= INFORMATION PROVIDED =
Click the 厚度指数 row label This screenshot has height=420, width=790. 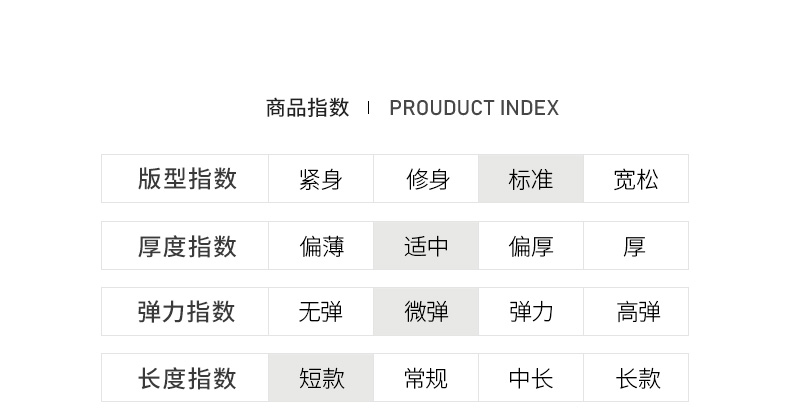(187, 246)
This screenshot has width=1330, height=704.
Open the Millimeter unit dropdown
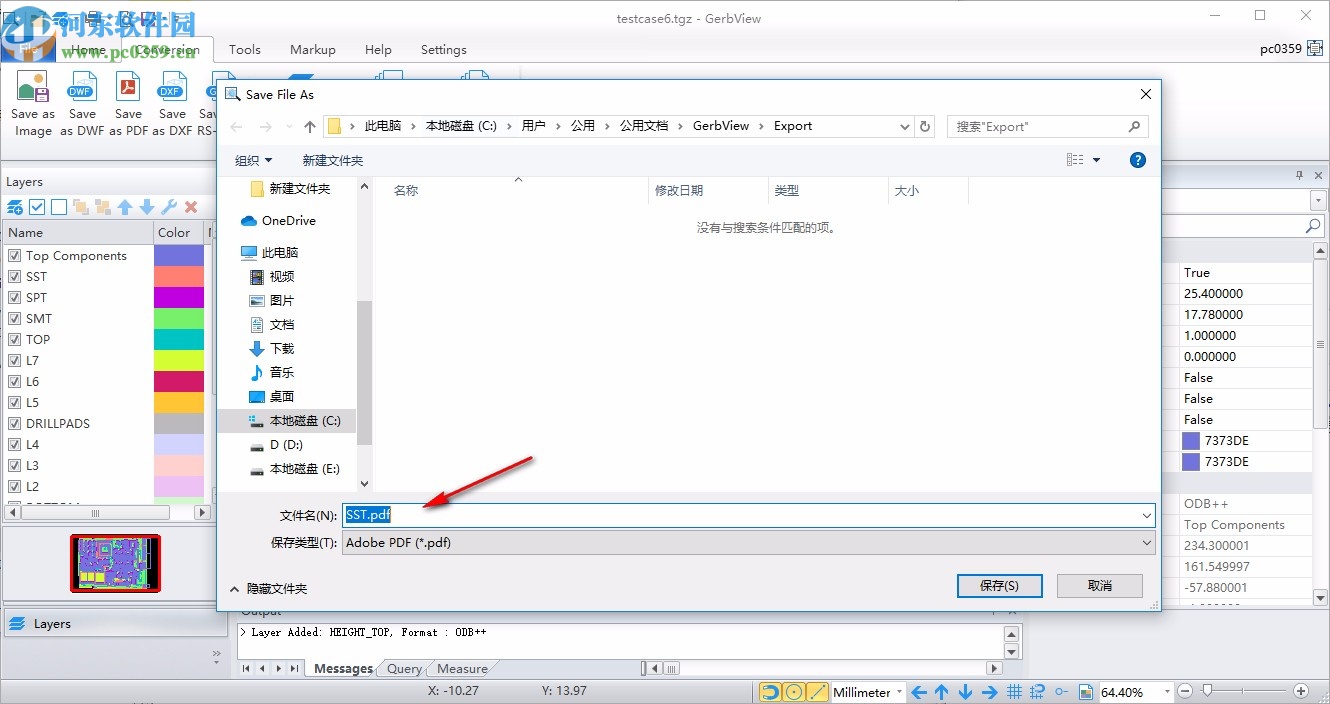tap(898, 691)
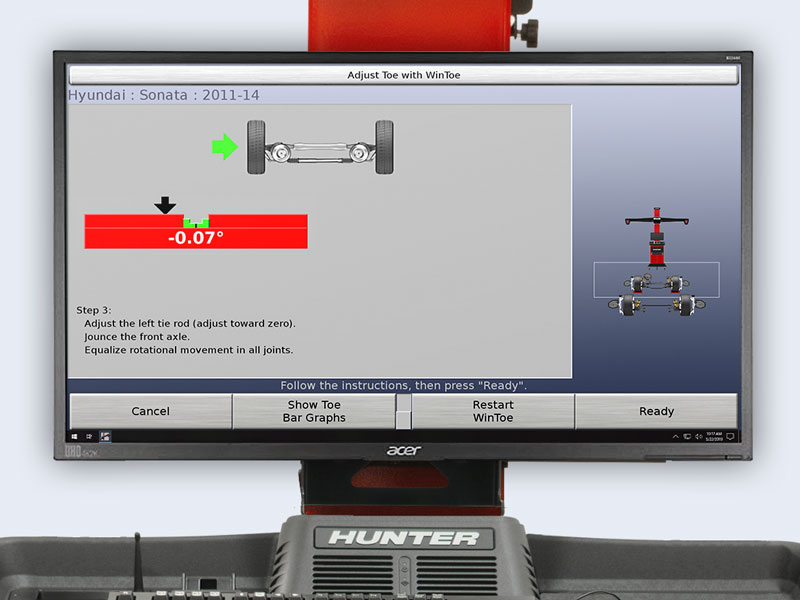This screenshot has height=600, width=800.
Task: Click the speaker icon in the system tray
Action: click(x=700, y=436)
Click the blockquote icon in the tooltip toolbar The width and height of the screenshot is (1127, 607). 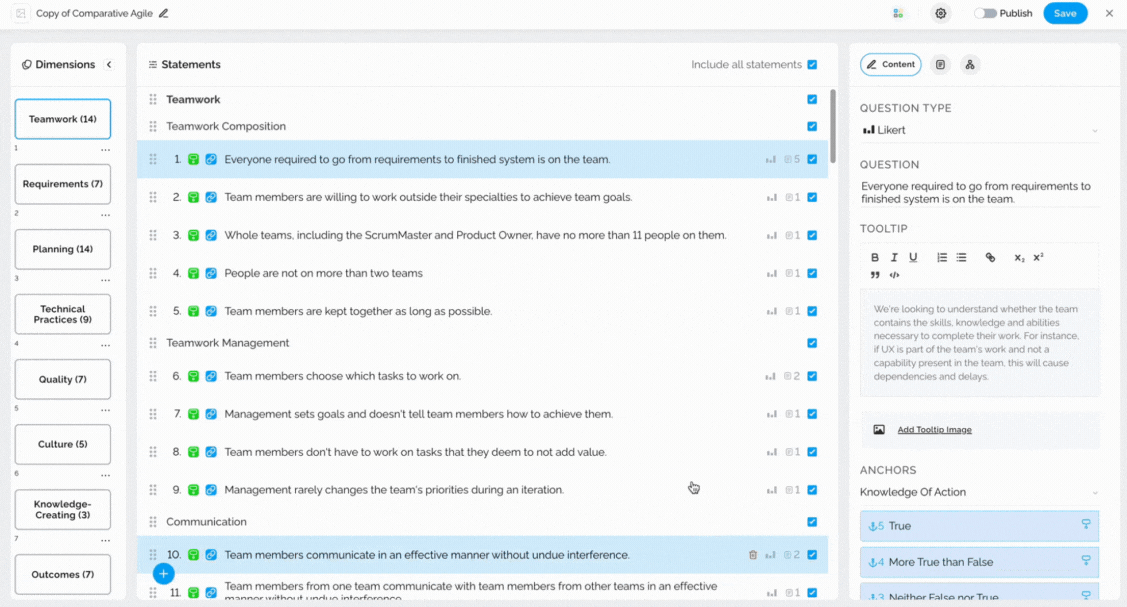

= EXERCISE REQUIREMENTS =
Look for the line that contains "Open the Millimeter unit dropdown", then please copy it and the rest of the lines through the end of the data, pictures excluded.

= ANSWER SECTION =
Open the Millimeter unit dropdown
tap(898, 691)
This screenshot has height=600, width=800.
Task: Click the speaker icon in the system tray
Action: click(x=700, y=436)
Click the blockquote icon in the tooltip toolbar The width and height of the screenshot is (1127, 607). 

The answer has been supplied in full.